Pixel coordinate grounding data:
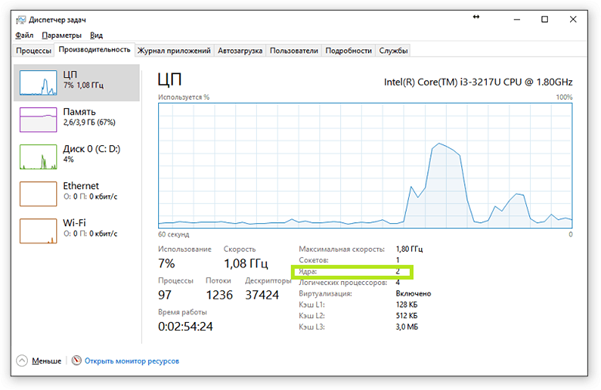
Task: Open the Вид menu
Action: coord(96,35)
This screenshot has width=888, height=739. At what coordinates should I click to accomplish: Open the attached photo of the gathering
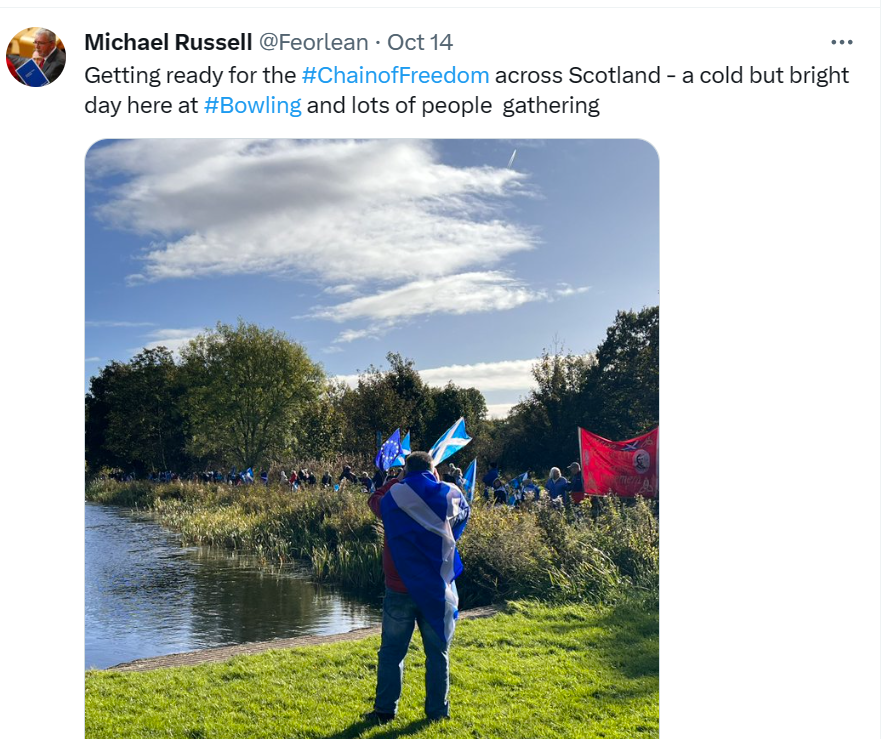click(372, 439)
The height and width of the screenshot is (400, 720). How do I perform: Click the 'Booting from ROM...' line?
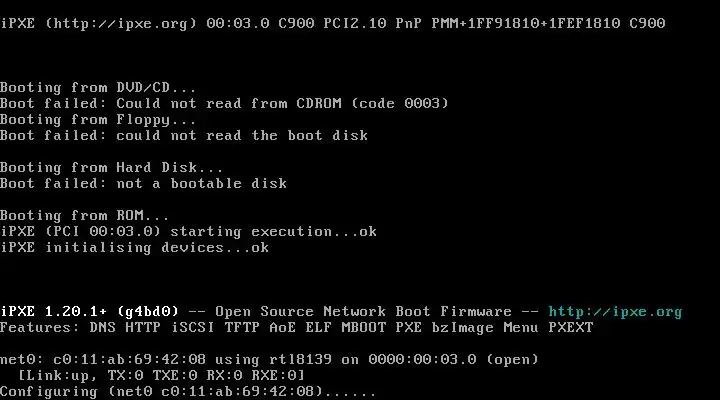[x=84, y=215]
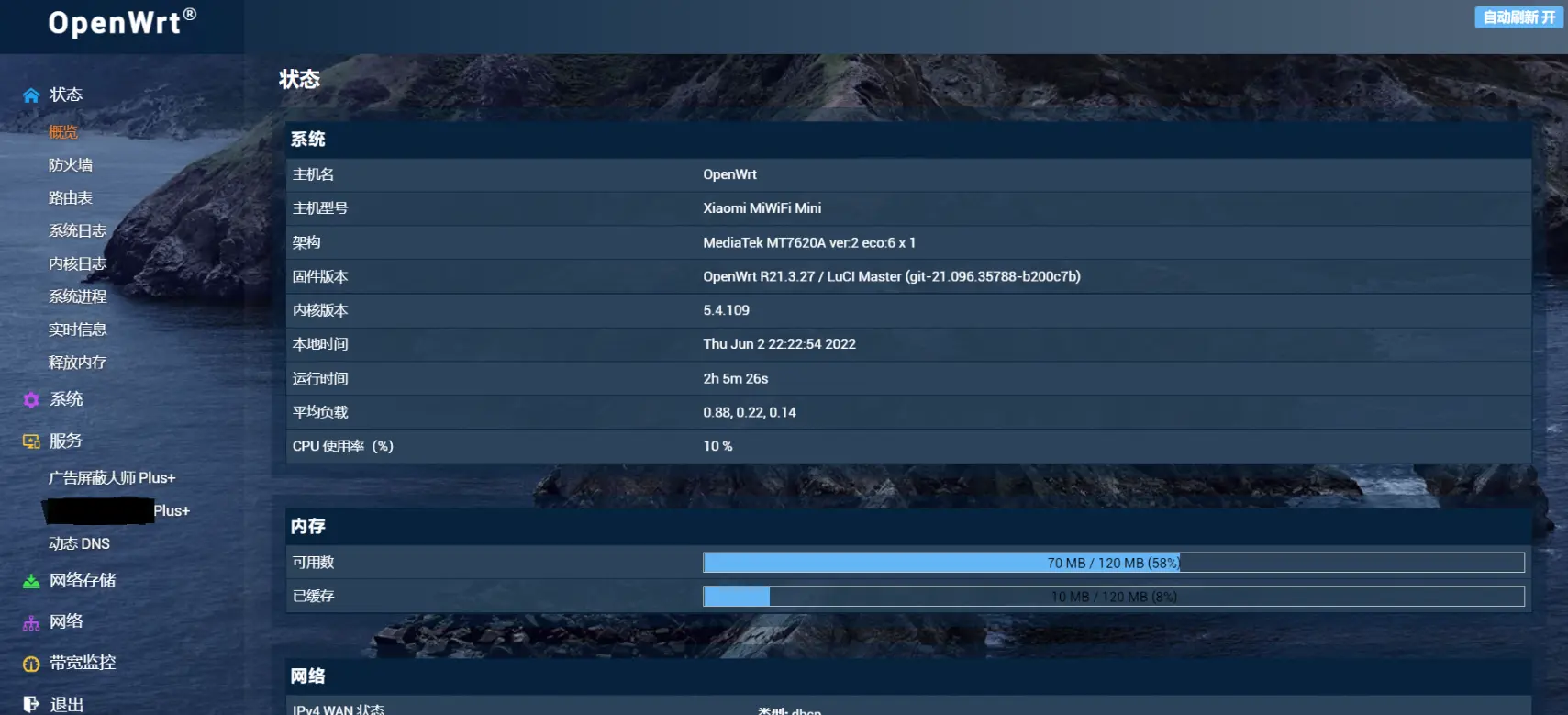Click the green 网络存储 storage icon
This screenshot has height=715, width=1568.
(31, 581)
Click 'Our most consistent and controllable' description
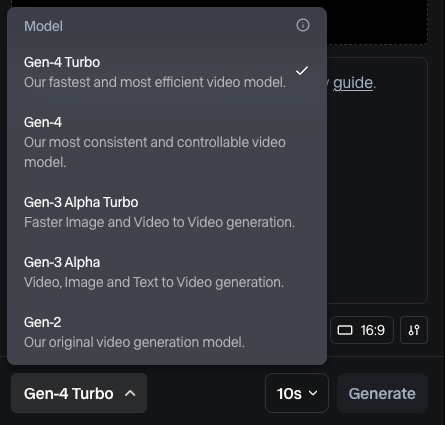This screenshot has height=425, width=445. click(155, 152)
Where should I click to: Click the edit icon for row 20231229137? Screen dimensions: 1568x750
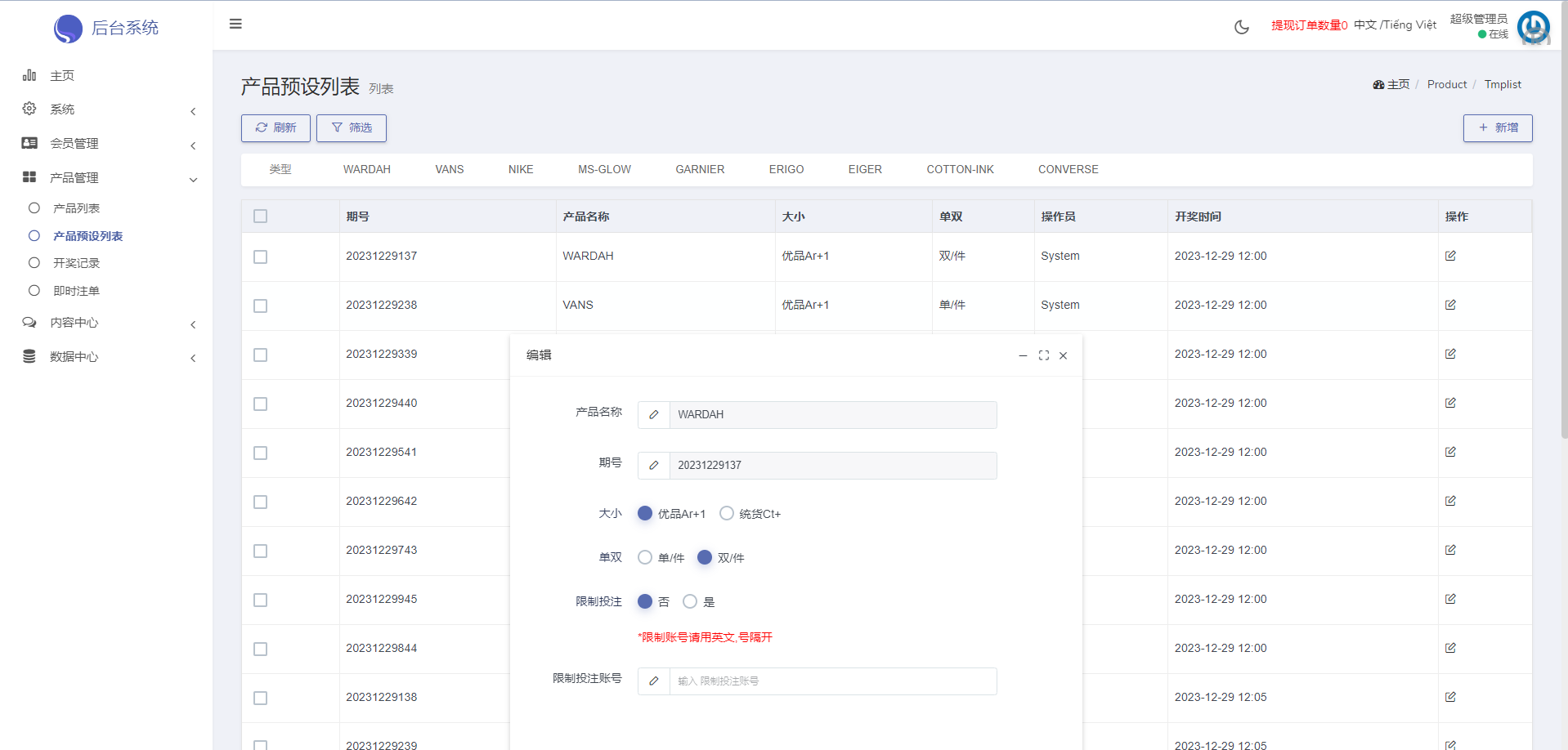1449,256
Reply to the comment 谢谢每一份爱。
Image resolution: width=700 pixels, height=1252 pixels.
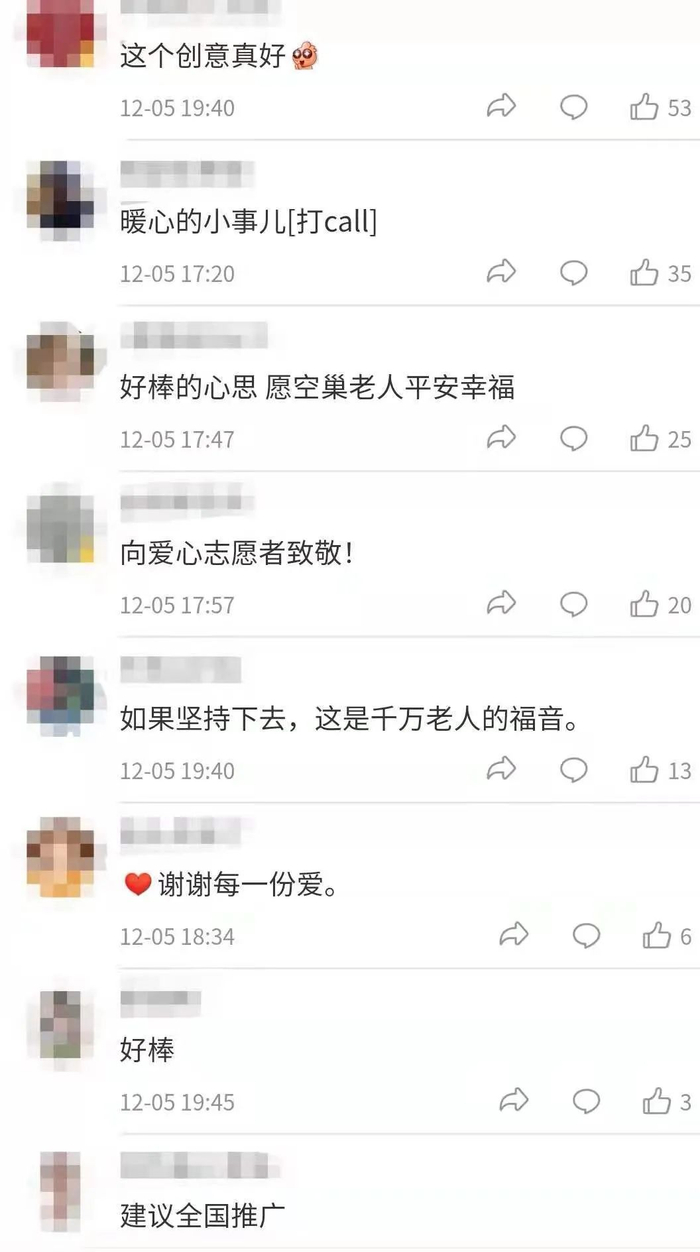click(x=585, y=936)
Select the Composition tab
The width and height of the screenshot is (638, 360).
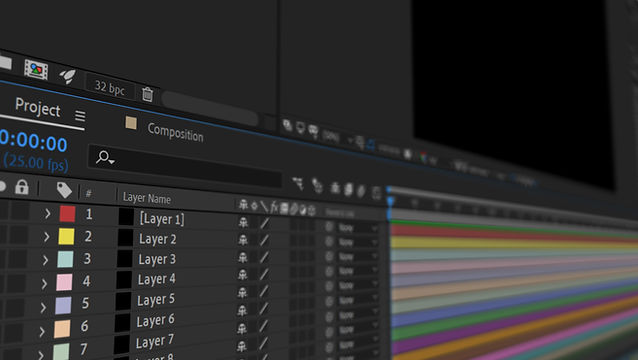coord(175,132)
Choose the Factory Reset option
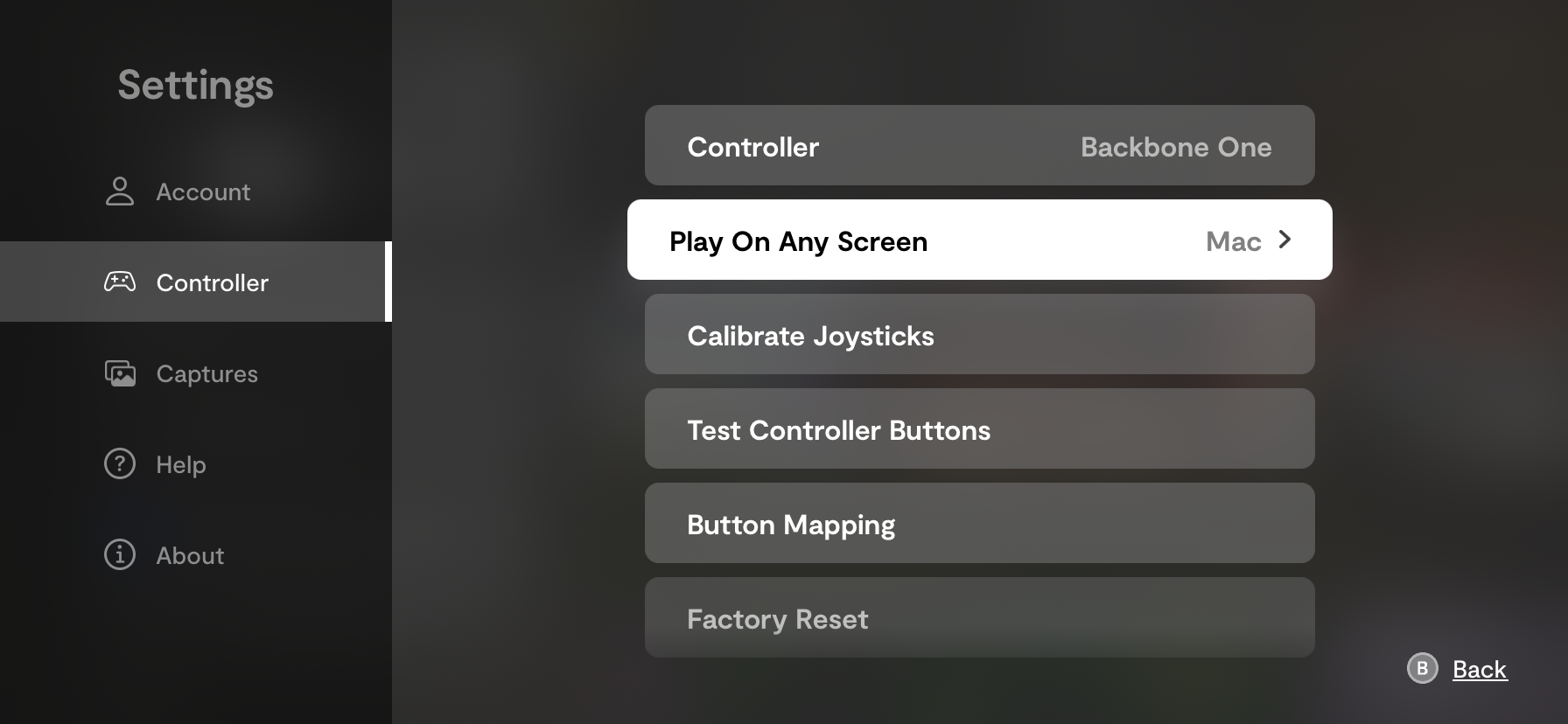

Aim of the exercise: Pictures are to be left out; the answer must otherwise be exactly the lines from the one with "This screenshot has width=888, height=739." through the final line of the entries above, both included.

Response box:
This screenshot has width=888, height=739. At what coordinates should I click to accomplish: Open the attached photo of the gathering
click(372, 439)
The height and width of the screenshot is (400, 720). How do I perform: Click the 'Booting from ROM...' line?
[x=84, y=215]
Click the green 网络存储 storage icon
This screenshot has height=715, width=1568.
(31, 581)
Click 'Our most consistent and controllable' description
This screenshot has height=425, width=445. click(155, 152)
Where should I click to: Click the edit icon for row 20231229137? Screen dimensions: 1568x750
1449,256
Reply to the comment 谢谢每一份爱。
Image resolution: width=700 pixels, height=1252 pixels.
click(x=585, y=936)
Select the Composition tab
The width and height of the screenshot is (638, 360).
coord(175,132)
Choose the Factory Reset option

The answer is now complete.